The key point at this step is to balance feedback and confidence when choosing where to run the test. A tip that can help you in achieving this balance is to define a run time budget per test stage. For example, the Smoke Test pack should run in under 5 minutes. If it takes more then that, the step fails and the pipeline stops. This way, you avoid slowly but steadily increasing the run time of a test pack to the point that it becomes a bottleneck for the team.

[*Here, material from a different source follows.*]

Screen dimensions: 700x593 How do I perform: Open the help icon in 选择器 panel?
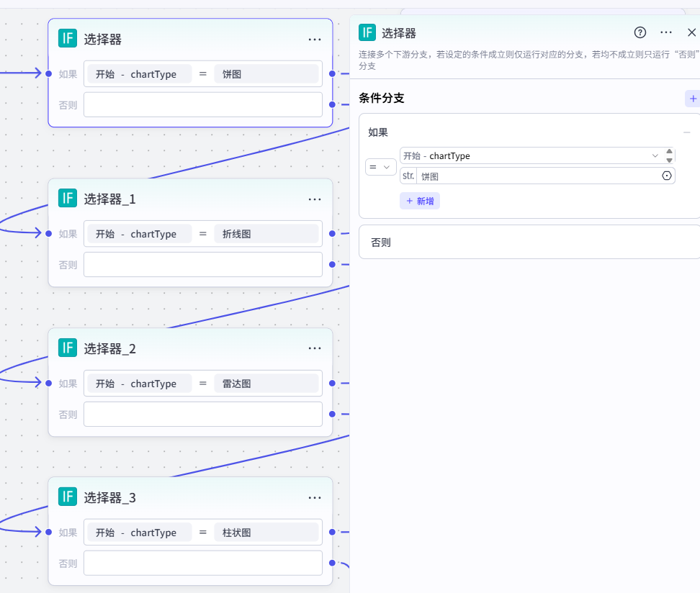640,32
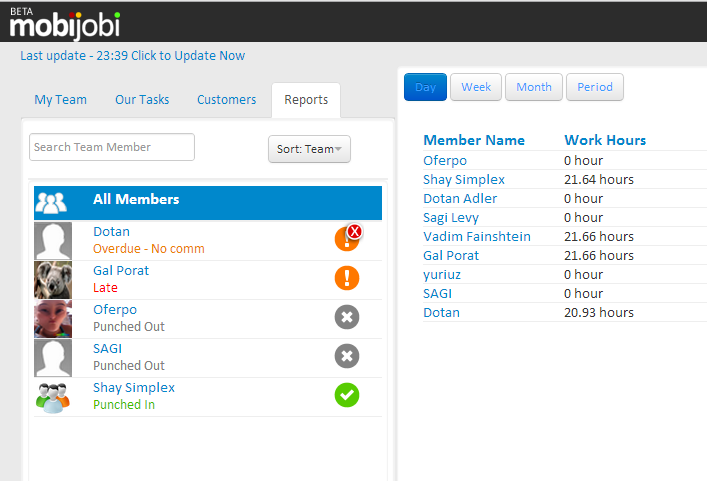Go to the Customers tab

pos(226,100)
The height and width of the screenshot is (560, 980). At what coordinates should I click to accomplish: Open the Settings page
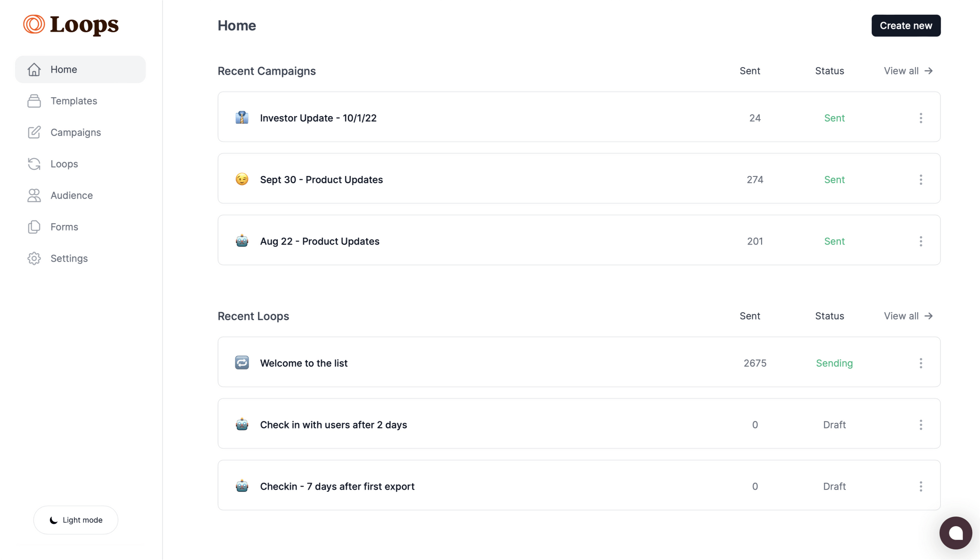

I’ve been there myself and have seen a 10 minutes test pack growing to 60 minutes. It’s like in the boiling frog fable – you only notice it when it’s already late and much harder to fix the problem. You can avoid this situation by setting a budget. And, if when you’ve exceeded the budget, you decide to extend it, at least you’ve weighted the pros and cons and made a conscious decision.

Who

You might be wondering why I skipped the Who question: Who should define, implement and manage the test code? The answer is pretty simple: quality is everyone’s responsibility. Test code should be treated as a first class citizen and should be held to the same quality standards as production code.

Defining the test cases requires a different mindset than implementing the code. It’s better that the test cases are not defined by the same person that implemented the feature.

Implementing good automated tests requires serious development skills. This is why, if there are people on the team that are just learning to code (for example testers that are new to test automation), it’s a good idea to make sure that the team is giving them the right amount of support to skill up. This should be done through pairing, code review, knowledge sharing sessions. Remember that the entire team owns the codebase. Don’t fall into the split ownership trap, in which production code is owned by the devs and test code is owned by the testers. This hinders knowledge sharing, introduces test case duplication and can lead to a drop in test code quality.

Developers and testers are not the only ones that care about the quality. Ideally, the Product Owner should define most of the acceptance criteria. She is the one that has the best understanding of the problem domain and its essential complexity. So she should be a major contributor when writing acceptance criteria. The Three Amigos can play an important role in making sure that you see a feature from all perspectives: business, development and testing.

Conclusion

To sum this up:

  • Don’t trust the pyramid. The Test Pyramid is a model. This means that it’s useful only in some contexts. This is, in part, because it’s only considering how you test. This is not enough. Always consider the context you’re in.
  • Think about Why: what’s the risk profile of the product? The testing that you do should mitigate that risk.
  • Think about What: what’s the smallest part of the application that contains the risk?
  • Think about How: how should you test it? At what level?
  • Think about Where: where in the deployment pipeline should you run the test for the best balance of feedback and confidence?